Надгробия Роденбаха и Уайльда выделяются на Пер-Лашез – модернистские памятники встречаются там нечасто. Подобно Роденбаху, Уайльд совмещал слово и образ в своих произведениях, особенно в «Портрете Дориана Грея», где живопись исполняет основную сюжетную (а также моральную) функцию: Дориан Грей остается вечно молодым, однако на портрете, где он изображен красивым юношей, герой стареет и в качестве расплаты за «аморальные» наслаждения становится уродом; таково необычное соотношение между жизнью и искусством в романе.
Много лет спустя на могиле Джима Моррисона, поэта и харизматичного лидера известной рок-группы «The Doors», умершего в 1971 году, поклонники тоже стали оставлять надписи.
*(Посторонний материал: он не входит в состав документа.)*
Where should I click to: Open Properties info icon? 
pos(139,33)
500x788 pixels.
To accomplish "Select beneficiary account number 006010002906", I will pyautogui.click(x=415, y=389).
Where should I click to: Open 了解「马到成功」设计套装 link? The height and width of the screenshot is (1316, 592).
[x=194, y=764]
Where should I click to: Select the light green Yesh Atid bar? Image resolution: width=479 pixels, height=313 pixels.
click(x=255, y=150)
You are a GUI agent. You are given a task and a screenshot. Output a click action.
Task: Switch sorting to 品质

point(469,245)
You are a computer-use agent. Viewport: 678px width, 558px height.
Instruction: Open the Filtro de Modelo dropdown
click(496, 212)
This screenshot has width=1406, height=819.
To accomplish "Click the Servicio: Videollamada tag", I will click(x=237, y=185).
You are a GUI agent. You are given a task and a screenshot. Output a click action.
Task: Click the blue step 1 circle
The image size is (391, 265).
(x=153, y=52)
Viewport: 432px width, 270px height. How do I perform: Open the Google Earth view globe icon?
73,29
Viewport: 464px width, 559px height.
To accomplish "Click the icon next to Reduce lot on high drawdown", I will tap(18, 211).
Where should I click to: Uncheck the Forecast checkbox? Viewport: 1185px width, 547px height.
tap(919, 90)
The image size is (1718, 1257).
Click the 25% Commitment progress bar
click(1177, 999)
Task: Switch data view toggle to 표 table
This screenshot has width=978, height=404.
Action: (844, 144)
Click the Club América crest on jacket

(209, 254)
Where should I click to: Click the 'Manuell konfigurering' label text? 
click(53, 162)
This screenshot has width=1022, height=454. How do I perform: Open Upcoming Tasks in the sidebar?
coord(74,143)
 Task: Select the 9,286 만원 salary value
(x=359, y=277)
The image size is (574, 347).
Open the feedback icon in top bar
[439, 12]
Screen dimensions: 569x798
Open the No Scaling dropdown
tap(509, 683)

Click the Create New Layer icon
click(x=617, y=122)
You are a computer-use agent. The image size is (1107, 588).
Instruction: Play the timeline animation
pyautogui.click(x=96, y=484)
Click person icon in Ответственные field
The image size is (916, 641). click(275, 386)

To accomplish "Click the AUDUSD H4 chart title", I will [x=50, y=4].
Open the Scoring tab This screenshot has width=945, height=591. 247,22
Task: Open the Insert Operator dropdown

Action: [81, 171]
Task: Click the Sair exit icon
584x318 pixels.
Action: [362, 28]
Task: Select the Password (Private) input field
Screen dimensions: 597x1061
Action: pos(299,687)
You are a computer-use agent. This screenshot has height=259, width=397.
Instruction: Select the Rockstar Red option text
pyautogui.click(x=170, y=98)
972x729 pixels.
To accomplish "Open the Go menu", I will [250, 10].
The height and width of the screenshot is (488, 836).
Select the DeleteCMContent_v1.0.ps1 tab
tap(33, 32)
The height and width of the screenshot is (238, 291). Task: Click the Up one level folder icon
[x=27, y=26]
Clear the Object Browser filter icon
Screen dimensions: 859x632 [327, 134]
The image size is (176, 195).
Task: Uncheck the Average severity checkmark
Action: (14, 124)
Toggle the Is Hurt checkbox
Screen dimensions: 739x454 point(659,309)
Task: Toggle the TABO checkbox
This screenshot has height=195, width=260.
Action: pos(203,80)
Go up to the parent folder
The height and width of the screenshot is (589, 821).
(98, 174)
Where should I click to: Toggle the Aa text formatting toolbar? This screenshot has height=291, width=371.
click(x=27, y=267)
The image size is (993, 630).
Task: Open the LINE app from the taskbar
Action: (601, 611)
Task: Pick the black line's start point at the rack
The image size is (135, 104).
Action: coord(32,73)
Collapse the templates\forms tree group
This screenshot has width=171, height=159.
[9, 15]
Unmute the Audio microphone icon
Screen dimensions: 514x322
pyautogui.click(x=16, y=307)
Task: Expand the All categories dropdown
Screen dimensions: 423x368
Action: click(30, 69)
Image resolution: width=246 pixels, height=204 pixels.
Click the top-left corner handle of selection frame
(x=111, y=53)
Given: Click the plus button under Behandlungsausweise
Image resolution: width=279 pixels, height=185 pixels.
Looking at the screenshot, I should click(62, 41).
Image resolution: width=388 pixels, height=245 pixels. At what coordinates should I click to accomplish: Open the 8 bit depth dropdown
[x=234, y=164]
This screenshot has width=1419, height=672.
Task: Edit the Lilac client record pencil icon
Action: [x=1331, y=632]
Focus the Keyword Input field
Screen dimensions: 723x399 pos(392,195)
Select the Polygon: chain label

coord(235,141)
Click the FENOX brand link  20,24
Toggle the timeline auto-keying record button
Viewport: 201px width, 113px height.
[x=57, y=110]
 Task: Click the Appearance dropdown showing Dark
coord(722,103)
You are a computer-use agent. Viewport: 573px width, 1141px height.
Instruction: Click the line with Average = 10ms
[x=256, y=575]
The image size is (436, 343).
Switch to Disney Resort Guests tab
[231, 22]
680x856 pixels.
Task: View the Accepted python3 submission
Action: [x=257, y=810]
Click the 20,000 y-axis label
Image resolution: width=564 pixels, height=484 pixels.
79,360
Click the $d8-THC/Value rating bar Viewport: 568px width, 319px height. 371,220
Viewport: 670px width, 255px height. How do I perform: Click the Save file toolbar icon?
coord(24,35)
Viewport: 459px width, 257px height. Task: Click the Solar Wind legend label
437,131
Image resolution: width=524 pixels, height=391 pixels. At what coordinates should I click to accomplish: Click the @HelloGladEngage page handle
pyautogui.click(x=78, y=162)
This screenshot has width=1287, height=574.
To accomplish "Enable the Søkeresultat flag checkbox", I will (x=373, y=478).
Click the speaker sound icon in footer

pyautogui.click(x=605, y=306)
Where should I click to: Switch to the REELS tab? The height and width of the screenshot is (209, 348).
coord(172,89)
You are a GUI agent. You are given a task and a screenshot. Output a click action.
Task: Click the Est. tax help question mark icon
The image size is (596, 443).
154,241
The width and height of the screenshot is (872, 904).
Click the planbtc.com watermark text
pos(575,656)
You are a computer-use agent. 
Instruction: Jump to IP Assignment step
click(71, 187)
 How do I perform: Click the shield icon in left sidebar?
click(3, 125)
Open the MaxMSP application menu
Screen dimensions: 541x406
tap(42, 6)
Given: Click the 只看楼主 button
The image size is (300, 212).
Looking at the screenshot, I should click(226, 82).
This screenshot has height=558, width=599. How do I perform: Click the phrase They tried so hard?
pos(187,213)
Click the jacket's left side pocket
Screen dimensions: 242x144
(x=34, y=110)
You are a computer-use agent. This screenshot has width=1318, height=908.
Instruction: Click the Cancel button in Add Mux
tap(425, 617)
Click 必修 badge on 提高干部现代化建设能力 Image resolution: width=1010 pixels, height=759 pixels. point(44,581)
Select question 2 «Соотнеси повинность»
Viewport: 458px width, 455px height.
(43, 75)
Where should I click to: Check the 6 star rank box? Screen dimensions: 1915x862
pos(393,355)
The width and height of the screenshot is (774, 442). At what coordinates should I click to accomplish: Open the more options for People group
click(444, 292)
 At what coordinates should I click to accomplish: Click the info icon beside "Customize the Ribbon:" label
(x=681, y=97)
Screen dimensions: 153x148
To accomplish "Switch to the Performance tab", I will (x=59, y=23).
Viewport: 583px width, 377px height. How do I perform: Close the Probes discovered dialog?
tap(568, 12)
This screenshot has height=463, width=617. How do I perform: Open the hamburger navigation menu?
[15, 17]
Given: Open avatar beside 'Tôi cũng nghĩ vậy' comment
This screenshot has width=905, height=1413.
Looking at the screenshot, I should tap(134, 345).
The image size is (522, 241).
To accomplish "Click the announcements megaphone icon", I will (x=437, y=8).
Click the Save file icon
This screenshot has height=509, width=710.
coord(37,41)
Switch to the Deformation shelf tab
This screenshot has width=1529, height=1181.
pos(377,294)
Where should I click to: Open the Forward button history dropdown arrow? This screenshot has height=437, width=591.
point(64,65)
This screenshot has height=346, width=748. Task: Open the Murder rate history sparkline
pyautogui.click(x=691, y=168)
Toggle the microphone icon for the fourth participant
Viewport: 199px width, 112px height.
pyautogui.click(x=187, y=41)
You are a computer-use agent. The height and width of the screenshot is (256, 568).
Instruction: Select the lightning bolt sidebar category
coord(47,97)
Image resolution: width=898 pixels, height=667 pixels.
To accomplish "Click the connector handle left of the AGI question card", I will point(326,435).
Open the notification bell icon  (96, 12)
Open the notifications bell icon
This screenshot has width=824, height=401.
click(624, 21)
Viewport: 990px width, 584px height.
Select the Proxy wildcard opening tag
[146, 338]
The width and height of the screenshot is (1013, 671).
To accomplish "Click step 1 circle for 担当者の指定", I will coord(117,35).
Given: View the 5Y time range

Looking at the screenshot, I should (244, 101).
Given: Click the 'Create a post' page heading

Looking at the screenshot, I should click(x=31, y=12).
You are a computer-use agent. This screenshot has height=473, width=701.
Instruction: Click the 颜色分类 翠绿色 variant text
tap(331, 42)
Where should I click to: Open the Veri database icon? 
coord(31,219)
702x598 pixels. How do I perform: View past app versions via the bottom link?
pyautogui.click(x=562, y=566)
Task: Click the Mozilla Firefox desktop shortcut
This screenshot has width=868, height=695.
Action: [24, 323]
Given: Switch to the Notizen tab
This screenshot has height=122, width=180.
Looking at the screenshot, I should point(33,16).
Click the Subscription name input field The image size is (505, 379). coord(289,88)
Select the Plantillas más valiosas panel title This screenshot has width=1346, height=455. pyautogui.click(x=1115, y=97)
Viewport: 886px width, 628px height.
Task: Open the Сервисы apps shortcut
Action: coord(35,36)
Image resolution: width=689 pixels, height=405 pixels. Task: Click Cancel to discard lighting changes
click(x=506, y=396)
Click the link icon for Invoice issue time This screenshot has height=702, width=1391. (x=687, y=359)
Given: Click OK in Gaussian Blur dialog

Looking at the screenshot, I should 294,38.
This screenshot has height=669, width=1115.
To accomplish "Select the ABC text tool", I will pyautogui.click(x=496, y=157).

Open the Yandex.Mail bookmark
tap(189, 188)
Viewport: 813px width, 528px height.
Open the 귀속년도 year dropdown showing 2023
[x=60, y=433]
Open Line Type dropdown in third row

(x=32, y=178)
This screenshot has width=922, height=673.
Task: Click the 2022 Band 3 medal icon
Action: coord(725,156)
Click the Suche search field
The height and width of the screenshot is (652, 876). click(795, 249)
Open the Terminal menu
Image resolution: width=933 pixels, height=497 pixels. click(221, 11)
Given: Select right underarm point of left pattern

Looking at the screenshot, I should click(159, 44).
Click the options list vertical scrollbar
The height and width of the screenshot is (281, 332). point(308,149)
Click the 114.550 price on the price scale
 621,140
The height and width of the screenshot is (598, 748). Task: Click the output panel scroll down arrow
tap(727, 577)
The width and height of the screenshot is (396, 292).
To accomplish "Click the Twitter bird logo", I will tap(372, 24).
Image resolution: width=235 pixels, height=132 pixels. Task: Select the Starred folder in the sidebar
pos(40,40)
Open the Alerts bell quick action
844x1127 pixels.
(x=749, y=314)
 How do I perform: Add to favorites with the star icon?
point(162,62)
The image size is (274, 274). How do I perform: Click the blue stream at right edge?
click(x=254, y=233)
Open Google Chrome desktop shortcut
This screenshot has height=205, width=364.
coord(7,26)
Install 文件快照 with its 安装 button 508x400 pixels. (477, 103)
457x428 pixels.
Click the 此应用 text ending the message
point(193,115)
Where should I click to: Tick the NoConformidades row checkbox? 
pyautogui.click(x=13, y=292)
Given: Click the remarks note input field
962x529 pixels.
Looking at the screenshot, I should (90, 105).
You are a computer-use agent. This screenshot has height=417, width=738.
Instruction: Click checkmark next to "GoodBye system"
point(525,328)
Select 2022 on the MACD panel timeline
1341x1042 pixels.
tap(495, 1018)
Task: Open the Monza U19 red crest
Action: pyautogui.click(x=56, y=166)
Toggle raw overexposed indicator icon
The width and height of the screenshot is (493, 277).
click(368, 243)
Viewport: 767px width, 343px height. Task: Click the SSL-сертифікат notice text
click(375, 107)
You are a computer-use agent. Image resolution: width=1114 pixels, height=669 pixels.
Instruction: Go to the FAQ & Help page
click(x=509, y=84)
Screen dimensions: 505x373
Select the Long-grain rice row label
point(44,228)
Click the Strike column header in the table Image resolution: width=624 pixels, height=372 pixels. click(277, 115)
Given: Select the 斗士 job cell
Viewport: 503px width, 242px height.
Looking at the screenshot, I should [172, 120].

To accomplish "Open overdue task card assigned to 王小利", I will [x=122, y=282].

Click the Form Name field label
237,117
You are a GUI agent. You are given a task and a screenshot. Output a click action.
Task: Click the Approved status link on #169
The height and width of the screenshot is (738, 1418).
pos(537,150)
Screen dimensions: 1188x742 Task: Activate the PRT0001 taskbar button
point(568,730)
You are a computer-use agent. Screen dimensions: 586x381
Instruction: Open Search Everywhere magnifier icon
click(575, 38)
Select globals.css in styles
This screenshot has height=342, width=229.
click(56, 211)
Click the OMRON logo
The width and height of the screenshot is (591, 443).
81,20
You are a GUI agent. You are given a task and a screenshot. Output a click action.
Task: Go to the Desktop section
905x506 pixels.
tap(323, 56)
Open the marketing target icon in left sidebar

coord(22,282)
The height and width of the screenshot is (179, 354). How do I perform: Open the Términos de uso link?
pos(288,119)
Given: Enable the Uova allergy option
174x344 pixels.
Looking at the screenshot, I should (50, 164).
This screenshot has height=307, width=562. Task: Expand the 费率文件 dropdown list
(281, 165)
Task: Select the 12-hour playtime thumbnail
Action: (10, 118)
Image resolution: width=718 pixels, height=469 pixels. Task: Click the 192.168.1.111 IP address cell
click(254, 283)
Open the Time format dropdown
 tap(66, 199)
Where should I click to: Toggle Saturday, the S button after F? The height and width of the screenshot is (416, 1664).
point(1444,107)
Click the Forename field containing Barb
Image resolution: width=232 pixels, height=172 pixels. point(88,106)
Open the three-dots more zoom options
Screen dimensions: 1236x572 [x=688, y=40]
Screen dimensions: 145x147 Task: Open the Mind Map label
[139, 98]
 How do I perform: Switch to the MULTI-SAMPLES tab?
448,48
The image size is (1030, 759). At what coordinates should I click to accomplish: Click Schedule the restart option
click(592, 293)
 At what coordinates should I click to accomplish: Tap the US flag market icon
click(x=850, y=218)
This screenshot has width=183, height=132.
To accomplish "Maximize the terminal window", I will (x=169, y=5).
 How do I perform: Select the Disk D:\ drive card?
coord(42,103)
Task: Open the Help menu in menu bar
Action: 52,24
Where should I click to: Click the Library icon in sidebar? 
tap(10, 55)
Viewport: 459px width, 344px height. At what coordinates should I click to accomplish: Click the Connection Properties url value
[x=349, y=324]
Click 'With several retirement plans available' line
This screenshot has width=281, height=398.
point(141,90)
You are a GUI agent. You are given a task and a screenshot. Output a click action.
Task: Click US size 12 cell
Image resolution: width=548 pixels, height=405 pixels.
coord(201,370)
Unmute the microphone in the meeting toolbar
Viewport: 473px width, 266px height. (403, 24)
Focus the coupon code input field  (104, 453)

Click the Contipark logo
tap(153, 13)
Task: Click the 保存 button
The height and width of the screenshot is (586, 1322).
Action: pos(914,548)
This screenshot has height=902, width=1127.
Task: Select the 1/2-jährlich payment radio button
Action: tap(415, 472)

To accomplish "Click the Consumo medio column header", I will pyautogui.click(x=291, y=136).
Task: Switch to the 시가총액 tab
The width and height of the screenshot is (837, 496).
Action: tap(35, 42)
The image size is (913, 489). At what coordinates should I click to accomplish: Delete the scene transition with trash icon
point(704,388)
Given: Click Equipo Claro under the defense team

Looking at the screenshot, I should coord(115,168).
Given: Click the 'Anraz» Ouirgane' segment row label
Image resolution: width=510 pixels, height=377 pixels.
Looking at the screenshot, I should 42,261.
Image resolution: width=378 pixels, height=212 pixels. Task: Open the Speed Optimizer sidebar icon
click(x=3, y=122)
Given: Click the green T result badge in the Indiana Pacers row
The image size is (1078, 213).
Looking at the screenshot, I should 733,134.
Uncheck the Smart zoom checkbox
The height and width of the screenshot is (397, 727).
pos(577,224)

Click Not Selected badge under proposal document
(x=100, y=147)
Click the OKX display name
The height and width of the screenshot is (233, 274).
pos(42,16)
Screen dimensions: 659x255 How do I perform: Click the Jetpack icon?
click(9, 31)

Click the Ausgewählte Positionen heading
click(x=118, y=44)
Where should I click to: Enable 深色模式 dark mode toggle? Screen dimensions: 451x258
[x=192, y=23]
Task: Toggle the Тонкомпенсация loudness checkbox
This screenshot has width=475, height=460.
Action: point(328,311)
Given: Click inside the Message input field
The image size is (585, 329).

Когда в 1980‐м мы с моей пятнадцатилетней дочерью посетили Пер-Лашез, увидеть могилу Моррисона было для Аси главной задачей. Мы долго ее разыскивали, а затем сидели на ней с местными и иностранными тинейджерами. Запомнилось, что не только его, но и соседние могилы были покрыты самыми разными граффити, включая тексты из песен Моррисона, а путь к ней указывали красные стрелки на могилах в том районе кладбища, где он лежал, которые регулярно смывали, но вскоре они возвращались опять. Бюст Моррисона, установленный на могиле, был украден. Несколько лет тому назад могилу обнесли металлической решеткой (ил. 12). Теперь на ней стоит другой памятник, но к нему подойти нельзя. Такова одна из форм современного кладбищенского общения живых с мертвыми кумирами.

Ил. 12. Джим Моррисон. Новое надгробие (2018)
Разумеется, на Пер-Лашез похоронены государственные деятели, военные чины и революционеры, ученые, издатели и журналисты, финансисты и математики, социологи и историки, философы, адвокаты, авиаторы, актеры, певцы и многие другие. Из известных ученых-социологов там покоится Огюст Конт, родоначальник позитивизма; из философов – Вениамин Констант и постструктуралист Ж.-Ф. Лиотар; из авиаторов – Хорхе Чавес[90] (1887–1910; из актеров – Ф.-Ж. Тальма (начало XIX в.), знаменитая актриса эпохи fin de siècle Сара Бернар, надгробие которой (здесь мы видим его на старой открытке) напоминает бункер (ил. 13), Ив Монтан и Симона Синьоре (вторая половина ХХ в.); из певиц – Эдит Пиаф (ее семейная могила – одна из самых посещаемых на Пер-Лашез).